When I don't have stock made ahead of time I cheat and use Better than Bouillon brand soup stock concentrate. These products do what I would do normally when they make soup bases but the condense them further than I ever could. Better than Bouillon is exactly what it says it is, better than bouillon.

I never follow recipes when I'm cooking and my work teaching other people how to cook forces me to write my recipes down. I suppose that's a good thing. I had some people over for a bread class a few weeks ago and I served a basic vegetable soup to go with out bread. Someone asked me for the recipe and I had to recreate it after the fact and that was interesting.

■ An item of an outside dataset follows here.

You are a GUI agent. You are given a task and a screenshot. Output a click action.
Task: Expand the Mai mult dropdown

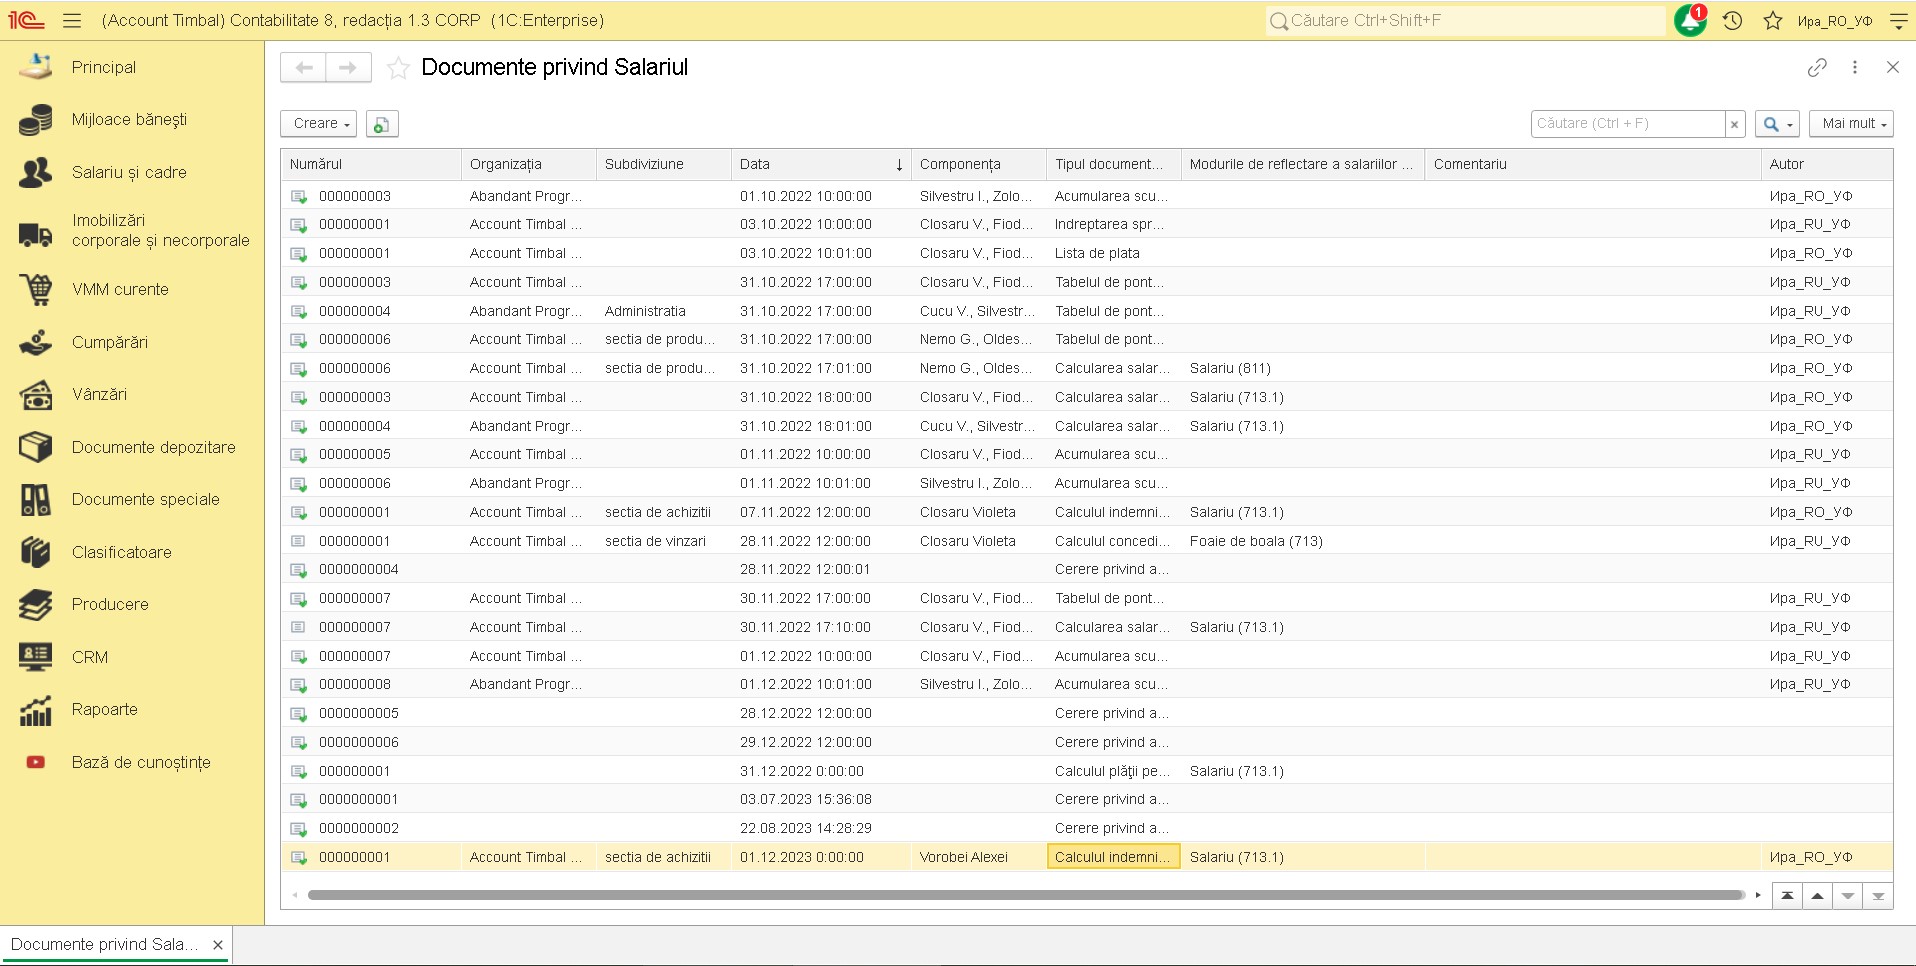pyautogui.click(x=1851, y=124)

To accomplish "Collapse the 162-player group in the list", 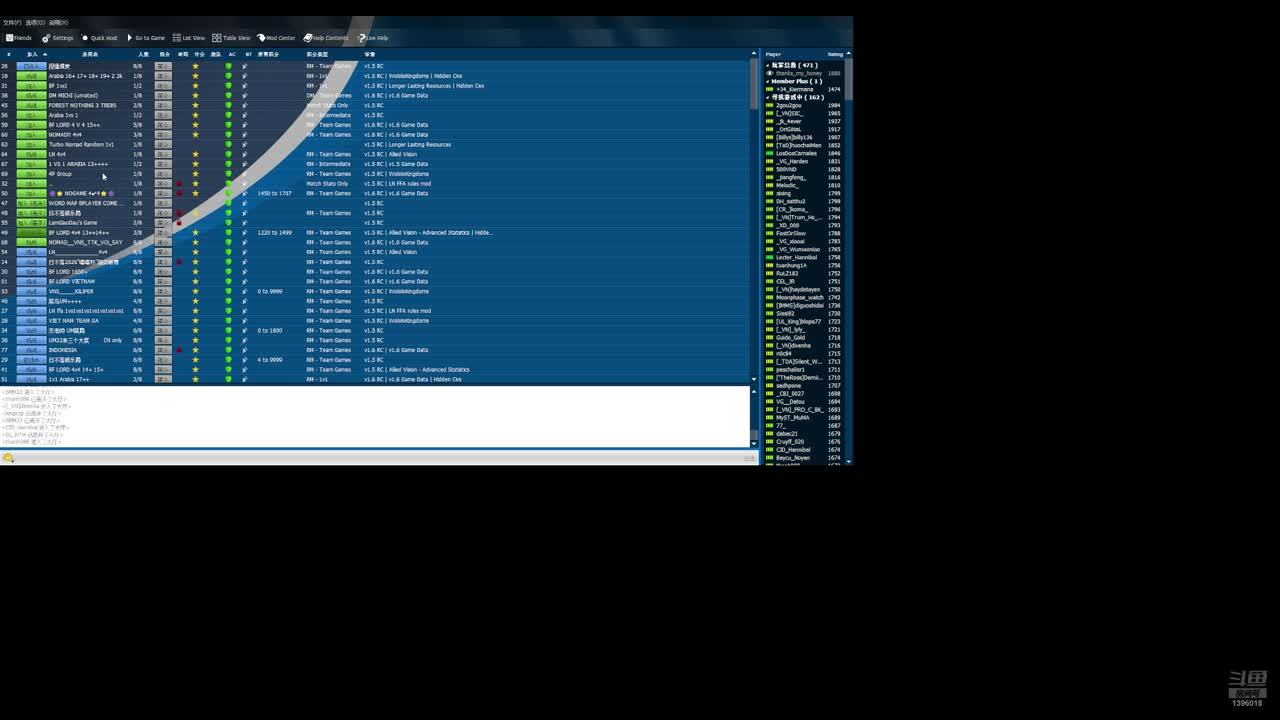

Anyhow, even though this is a vegetable soup that doesn't mean it has to be a vegetarian meal. I always cook chicken, prok or whatever I have on the side and add it to the soup right before I serve it. The same goes for pasta. I always make pasta seperately and that keeps it from turning to mush. So this one soup can be vegetable soup, chicken vegetable soup or chicken noodle with vegetables, depending on how you serve it. One meal become three. It's a miracle!

Winter vegetable soup


4 tablespoons olive oil
2 medium yellow onions, chopped
2 carrots, peeled and chopped
4 stalks celery, chopped
6 cloves garlic, minced
1/4  head cabbage, chopped
1 can pink, pinto or white beans
1 small bag frozen baby lima beans
½ bag frozen okra
1 large can petite diced tomatoes
2 tablespoons chicken or vegetable soup base
⅓ cup grated Parmesan
1 teaspoon ground black pepper
1 teaspoon celery seed
2 teaspoons dried oregano
½ teaspoon dried thyme


  1. Saute onions over medium heat in the bottom of a soup pot until they’re limp and translucent.
  2. Add celery and saute.
  3. After five minutes, add garlic and keep everything moving so the garlic doesn’t burn.
  4. Add carrots and cabbage.
  5. Keep stirring until the cabbage turns bright green and goes limp.
  6. Add black pepper, celery seed, oregano and thyme.
  7. Add tomatoes.
  8. Dissolve two heaping tablespoons of soup base in about a quart and a half of hot water and add it to the pot. Add more liquid (with a bit more base dissolved in it) for “brothier” soup.
  9. Bring to a boil then lower heat to simmer.
  10. Add canned beans and frozen limas.
  11. Add frozen okra.
  12. Simmer for at least an hour and a half until the vegetables fully soften.
  13. Add Parmesan cheese.
  14. Add more seasoning if needed.
  15. Serve.
Always saute your soup vegetables before you add any water or stock. This makes the vegetables hold their shape and texture better in your finished soup.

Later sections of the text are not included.